C++ is not considered to one of the most readable languages, for several reasons. The first being that it has instances of feature multiplicity, this means that there are several different ways to do one thing. When this is the case, the code can easily become unfamiliar and hard to read. C++ also supports operator overloading, which allows the programmer to change the meaning of commonly used operators to be defined as something else. In this case it is very important for the programmer to implement good commenting. Another important area that can greatly affect the readability of a programming language is the syntax design. If a program has a rich library of reserved word like the ADA programming language, it is known to be more readable than when a programming language has fewer reserved words as in C++. Other issues like case sensitivity can add to the overall complexity of the language and cause it to be less readable. Writability

Writability is a determined by how a program can be written using a particular language. Most of the time if a language is not considered to be a very readable language, the same is probably true for writability. One of the most important features that can make a language be considered not writable is its use of abstract data. With the use of data abstraction a programing language can easily become difficult to write. C++ does however have some characteristics that make it a little more writable than some languages. For example, since C++ has a small library of reserved words, there aren’t as many words for the programmer to remember. Overall, C++ is a complex language and is not known for its ease of writeability.

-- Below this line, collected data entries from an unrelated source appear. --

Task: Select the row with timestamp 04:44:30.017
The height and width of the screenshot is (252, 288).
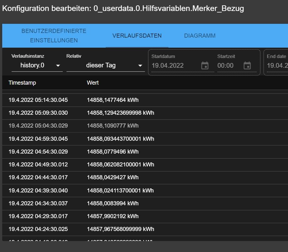Action: click(x=38, y=177)
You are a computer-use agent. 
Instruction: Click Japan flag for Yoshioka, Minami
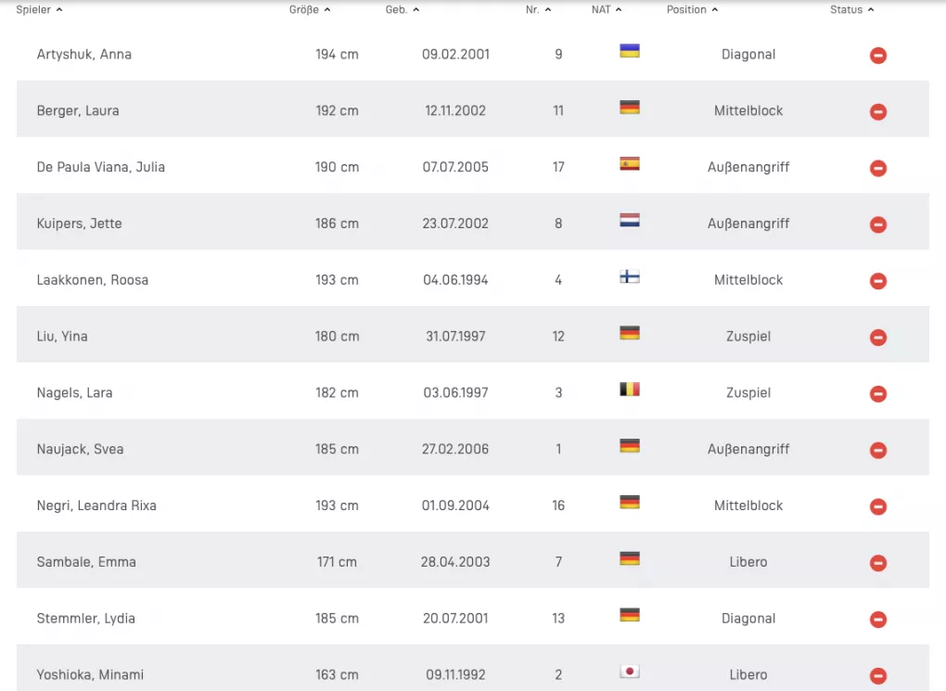(630, 672)
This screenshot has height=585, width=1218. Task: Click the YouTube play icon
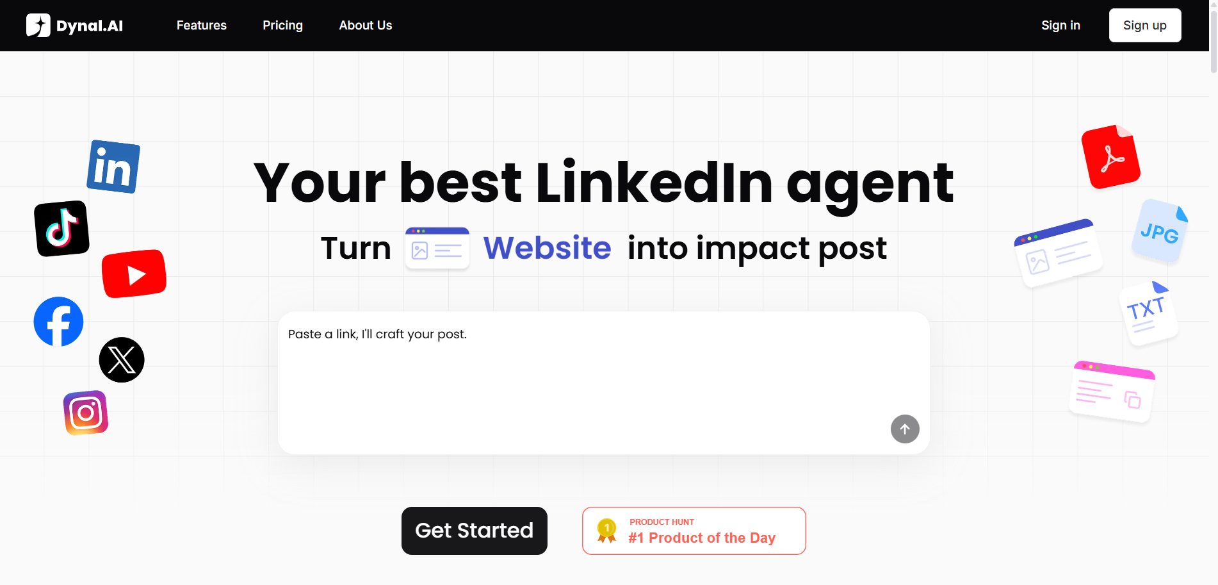(x=134, y=274)
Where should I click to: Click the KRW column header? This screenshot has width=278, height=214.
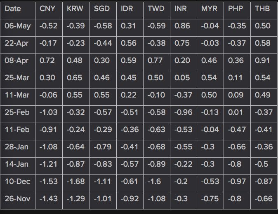pos(75,9)
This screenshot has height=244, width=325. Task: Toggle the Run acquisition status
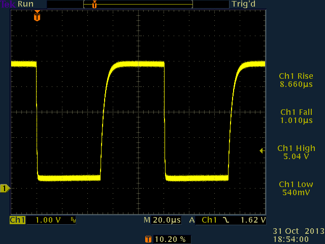26,4
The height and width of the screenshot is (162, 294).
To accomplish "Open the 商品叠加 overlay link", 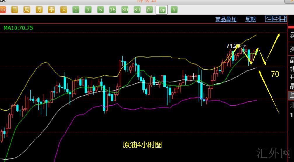I will tap(226, 19).
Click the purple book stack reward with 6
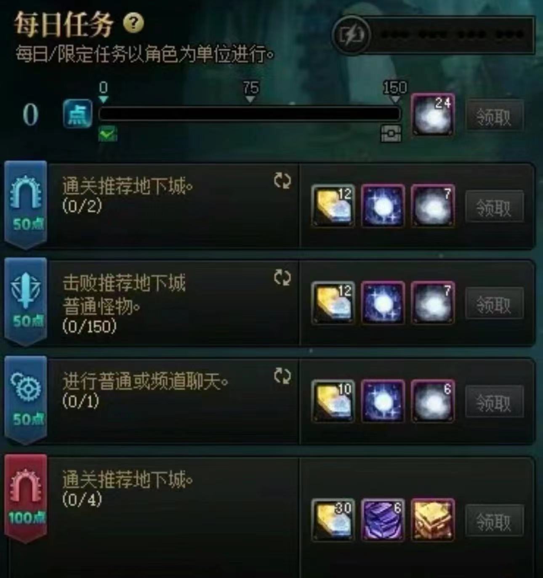The height and width of the screenshot is (578, 543). 383,520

Although C++ is not known for its ease of readability and writeability, it is known to be a fairly reliable programming language. The area where it tends to have some short falls is in safety. Due to the fact that when C++ was developed, it inherited all functionality of C including all the bad features. With that being said C++ has been a very reliable language in the business world, and will continue to be for years to come.


In general C++ is considered a low cost programming language. Along with reliability, this is the other reason companies prefer C++ to other languages. With C++ being such a widely used language it is relatively easy for a company to get training in this language for its employees, or there is enough information online to get a decent working knowledge of C++. With this being said, it can be fairly inexpensive for a company to get training in C++. Also, the cost to implement the code can be pretty cheap, with there being several open source compilers for free online.

In closing, I would say that C++ overall is a good programming language, I feel like that it has a proven history, and continues to become a better language with each new release. I would recommend C++ for business based applications.


Budd, C. H. (2009). Big C++ 2nd Edition. John Wiley and Sons.

Generic Function. (2011). Retrieved from MSDN: http://msdn.microsoft.com

Hekmat, S. (2005). C++ Essentials. PragSoft.

Multithreading with C++ and MFC. (n.d.). Retrieved from MSDN: http://msdn.microsoft.com/en-us/library/975t8ks0(v=vs.80).aspx

Sebesta, R. Concepts of programming languages (9th ed.). Boston: Addison-Wesley.

Stroustrup, B. A History of C++: 1979-1991. Murray Hill, New Jersey 07974.

Stroustrup, B. (1997). The C++ Programming Language. Addison-Wesley.

Wang, P. S. (1994). C++ with object oriented programming. Internation Thomson Publishing.